What the task asks: Print the lines below verbatim, each one unchanged.

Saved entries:
################

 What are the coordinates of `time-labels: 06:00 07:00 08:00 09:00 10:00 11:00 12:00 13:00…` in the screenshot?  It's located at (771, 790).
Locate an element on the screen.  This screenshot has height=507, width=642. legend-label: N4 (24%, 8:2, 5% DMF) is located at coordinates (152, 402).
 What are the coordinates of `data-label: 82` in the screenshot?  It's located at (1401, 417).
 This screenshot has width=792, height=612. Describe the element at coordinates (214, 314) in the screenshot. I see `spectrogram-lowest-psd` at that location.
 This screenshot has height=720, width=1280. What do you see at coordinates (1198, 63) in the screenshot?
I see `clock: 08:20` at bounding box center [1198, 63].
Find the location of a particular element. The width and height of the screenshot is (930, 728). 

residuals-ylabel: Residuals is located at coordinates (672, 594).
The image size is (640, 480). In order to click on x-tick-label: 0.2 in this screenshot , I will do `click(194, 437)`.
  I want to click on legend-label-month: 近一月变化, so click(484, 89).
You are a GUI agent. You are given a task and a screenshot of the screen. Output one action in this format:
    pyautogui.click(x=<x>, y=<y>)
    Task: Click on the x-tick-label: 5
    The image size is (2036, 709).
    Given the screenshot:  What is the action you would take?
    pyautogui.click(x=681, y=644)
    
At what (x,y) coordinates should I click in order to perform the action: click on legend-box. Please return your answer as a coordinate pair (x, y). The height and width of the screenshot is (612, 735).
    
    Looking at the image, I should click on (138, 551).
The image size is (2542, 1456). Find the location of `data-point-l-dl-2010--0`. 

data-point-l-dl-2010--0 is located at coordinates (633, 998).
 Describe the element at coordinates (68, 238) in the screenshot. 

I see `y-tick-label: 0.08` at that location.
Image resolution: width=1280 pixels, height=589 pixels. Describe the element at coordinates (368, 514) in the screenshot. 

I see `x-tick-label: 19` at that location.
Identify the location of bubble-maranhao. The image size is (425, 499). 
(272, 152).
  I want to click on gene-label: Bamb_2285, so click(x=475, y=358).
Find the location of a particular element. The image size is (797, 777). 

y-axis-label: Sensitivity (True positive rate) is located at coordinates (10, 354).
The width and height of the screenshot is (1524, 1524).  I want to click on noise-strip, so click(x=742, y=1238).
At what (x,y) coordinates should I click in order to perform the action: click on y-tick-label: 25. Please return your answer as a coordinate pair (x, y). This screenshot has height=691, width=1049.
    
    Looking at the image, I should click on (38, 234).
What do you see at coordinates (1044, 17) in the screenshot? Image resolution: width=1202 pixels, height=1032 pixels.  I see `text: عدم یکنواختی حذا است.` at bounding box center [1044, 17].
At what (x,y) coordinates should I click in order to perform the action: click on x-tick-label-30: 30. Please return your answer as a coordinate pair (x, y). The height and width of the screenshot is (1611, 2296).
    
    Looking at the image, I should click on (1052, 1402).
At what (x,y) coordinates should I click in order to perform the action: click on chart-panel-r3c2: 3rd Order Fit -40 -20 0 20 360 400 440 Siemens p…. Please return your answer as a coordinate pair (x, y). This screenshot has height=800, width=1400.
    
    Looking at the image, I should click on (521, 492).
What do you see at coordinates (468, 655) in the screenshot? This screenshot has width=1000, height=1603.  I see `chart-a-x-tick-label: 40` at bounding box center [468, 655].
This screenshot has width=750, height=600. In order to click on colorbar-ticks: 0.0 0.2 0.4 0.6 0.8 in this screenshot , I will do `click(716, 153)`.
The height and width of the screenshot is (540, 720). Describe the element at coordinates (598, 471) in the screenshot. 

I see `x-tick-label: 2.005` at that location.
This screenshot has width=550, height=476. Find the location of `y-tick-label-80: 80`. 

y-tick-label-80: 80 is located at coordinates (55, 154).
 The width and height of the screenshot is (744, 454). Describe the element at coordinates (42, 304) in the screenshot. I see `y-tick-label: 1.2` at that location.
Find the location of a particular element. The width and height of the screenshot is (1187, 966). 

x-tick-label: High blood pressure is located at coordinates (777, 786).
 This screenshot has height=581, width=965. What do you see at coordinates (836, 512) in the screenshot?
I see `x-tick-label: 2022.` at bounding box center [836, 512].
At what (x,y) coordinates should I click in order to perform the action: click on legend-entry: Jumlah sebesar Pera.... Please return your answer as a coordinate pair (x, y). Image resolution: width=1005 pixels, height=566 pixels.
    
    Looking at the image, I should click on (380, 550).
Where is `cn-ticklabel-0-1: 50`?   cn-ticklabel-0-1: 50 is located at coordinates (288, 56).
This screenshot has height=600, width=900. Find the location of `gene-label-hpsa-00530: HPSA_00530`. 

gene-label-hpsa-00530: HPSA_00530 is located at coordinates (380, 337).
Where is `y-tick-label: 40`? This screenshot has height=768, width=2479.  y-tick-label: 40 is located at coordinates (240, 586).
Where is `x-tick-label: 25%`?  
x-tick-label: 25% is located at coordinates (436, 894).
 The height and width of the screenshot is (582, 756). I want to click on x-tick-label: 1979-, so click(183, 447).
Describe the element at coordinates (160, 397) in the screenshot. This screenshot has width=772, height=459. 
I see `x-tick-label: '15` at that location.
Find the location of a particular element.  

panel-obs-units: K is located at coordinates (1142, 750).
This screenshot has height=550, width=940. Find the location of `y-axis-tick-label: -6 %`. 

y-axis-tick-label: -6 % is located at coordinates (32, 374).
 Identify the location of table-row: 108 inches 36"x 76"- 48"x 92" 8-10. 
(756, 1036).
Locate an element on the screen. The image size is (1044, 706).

################

Solved exercise:
 What are the coordinates of `time-labels: 06:00 07:00 08:00 09:00 10:00 11:00 12:00 13:00…` in the screenshot?  It's located at (771, 790).
Locate an element on the screen.  This screenshot has height=507, width=642. legend-label: N4 (24%, 8:2, 5% DMF) is located at coordinates (152, 402).
 What are the coordinates of `data-label: 82` in the screenshot?  It's located at (1401, 417).
 This screenshot has width=792, height=612. Describe the element at coordinates (214, 314) in the screenshot. I see `spectrogram-lowest-psd` at that location.
 This screenshot has height=720, width=1280. What do you see at coordinates (1198, 63) in the screenshot?
I see `clock: 08:20` at bounding box center [1198, 63].
Find the location of a particular element. The width and height of the screenshot is (930, 728). 

residuals-ylabel: Residuals is located at coordinates (672, 594).
The image size is (640, 480). In order to click on x-tick-label: 0.2 in this screenshot , I will do `click(194, 437)`.
  I want to click on legend-label-month: 近一月变化, so click(484, 89).
You are a GUI agent. You are given a task and a screenshot of the screen. Output one action in this format:
    pyautogui.click(x=<x>, y=<y>)
    Task: Click on the x-tick-label: 5
    The image size is (2036, 709).
    Given the screenshot:  What is the action you would take?
    pyautogui.click(x=681, y=644)
    
At what (x,y) coordinates should I click in order to perform the action: click on legend-box. Please return your answer as a coordinate pair (x, y). The height and width of the screenshot is (612, 735).
    
    Looking at the image, I should click on (138, 551).
The image size is (2542, 1456). Find the location of `data-point-l-dl-2010--0`. 

data-point-l-dl-2010--0 is located at coordinates (633, 998).
 Describe the element at coordinates (68, 238) in the screenshot. 

I see `y-tick-label: 0.08` at that location.
Image resolution: width=1280 pixels, height=589 pixels. Describe the element at coordinates (368, 514) in the screenshot. 

I see `x-tick-label: 19` at that location.
Identify the location of bubble-maranhao. The image size is (425, 499). 
(272, 152).
  I want to click on gene-label: Bamb_2285, so click(x=475, y=358).
Find the location of a particular element. The image size is (797, 777). 

y-axis-label: Sensitivity (True positive rate) is located at coordinates (10, 354).
The width and height of the screenshot is (1524, 1524).  I want to click on noise-strip, so click(x=742, y=1238).
At what (x,y) coordinates should I click in order to perform the action: click on y-tick-label: 25. Please return your answer as a coordinate pair (x, y). This screenshot has height=691, width=1049.
    
    Looking at the image, I should click on (38, 234).
What do you see at coordinates (1044, 17) in the screenshot? Image resolution: width=1202 pixels, height=1032 pixels.  I see `text: عدم یکنواختی حذا است.` at bounding box center [1044, 17].
At what (x,y) coordinates should I click in order to perform the action: click on x-tick-label-30: 30. Please return your answer as a coordinate pair (x, y). The height and width of the screenshot is (1611, 2296).
    
    Looking at the image, I should click on (1052, 1402).
At what (x,y) coordinates should I click in order to perform the action: click on chart-panel-r3c2: 3rd Order Fit -40 -20 0 20 360 400 440 Siemens p…. Please return your answer as a coordinate pair (x, y). This screenshot has height=800, width=1400.
    
    Looking at the image, I should click on (521, 492).
What do you see at coordinates (468, 655) in the screenshot? This screenshot has width=1000, height=1603.  I see `chart-a-x-tick-label: 40` at bounding box center [468, 655].
This screenshot has width=750, height=600. In order to click on colorbar-ticks: 0.0 0.2 0.4 0.6 0.8 in this screenshot , I will do `click(716, 153)`.
The height and width of the screenshot is (540, 720). Describe the element at coordinates (598, 471) in the screenshot. 

I see `x-tick-label: 2.005` at that location.
This screenshot has width=550, height=476. Find the location of `y-tick-label-80: 80`. 

y-tick-label-80: 80 is located at coordinates (55, 154).
 The width and height of the screenshot is (744, 454). Describe the element at coordinates (42, 304) in the screenshot. I see `y-tick-label: 1.2` at that location.
Find the location of a particular element. The width and height of the screenshot is (1187, 966). 

x-tick-label: High blood pressure is located at coordinates (777, 786).
 This screenshot has height=581, width=965. What do you see at coordinates (836, 512) in the screenshot?
I see `x-tick-label: 2022.` at bounding box center [836, 512].
At what (x,y) coordinates should I click in order to perform the action: click on legend-entry: Jumlah sebesar Pera.... Please return your answer as a coordinate pair (x, y). Image resolution: width=1005 pixels, height=566 pixels.
    
    Looking at the image, I should click on (380, 550).
Where is `cn-ticklabel-0-1: 50`?   cn-ticklabel-0-1: 50 is located at coordinates (288, 56).
This screenshot has height=600, width=900. Find the location of `gene-label-hpsa-00530: HPSA_00530`. 

gene-label-hpsa-00530: HPSA_00530 is located at coordinates (380, 337).
Where is `y-tick-label: 40`? This screenshot has height=768, width=2479.  y-tick-label: 40 is located at coordinates (240, 586).
Where is `x-tick-label: 25%`?  
x-tick-label: 25% is located at coordinates (436, 894).
 The height and width of the screenshot is (582, 756). I want to click on x-tick-label: 1979-, so click(183, 447).
Describe the element at coordinates (160, 397) in the screenshot. This screenshot has width=772, height=459. 
I see `x-tick-label: '15` at that location.
Find the location of a particular element.  

panel-obs-units: K is located at coordinates (1142, 750).
This screenshot has height=550, width=940. Find the location of `y-axis-tick-label: -6 %`. 

y-axis-tick-label: -6 % is located at coordinates (32, 374).
 Identify the location of table-row: 108 inches 36"x 76"- 48"x 92" 8-10. 
(756, 1036).
Locate an element on the screen. The image size is (1044, 706).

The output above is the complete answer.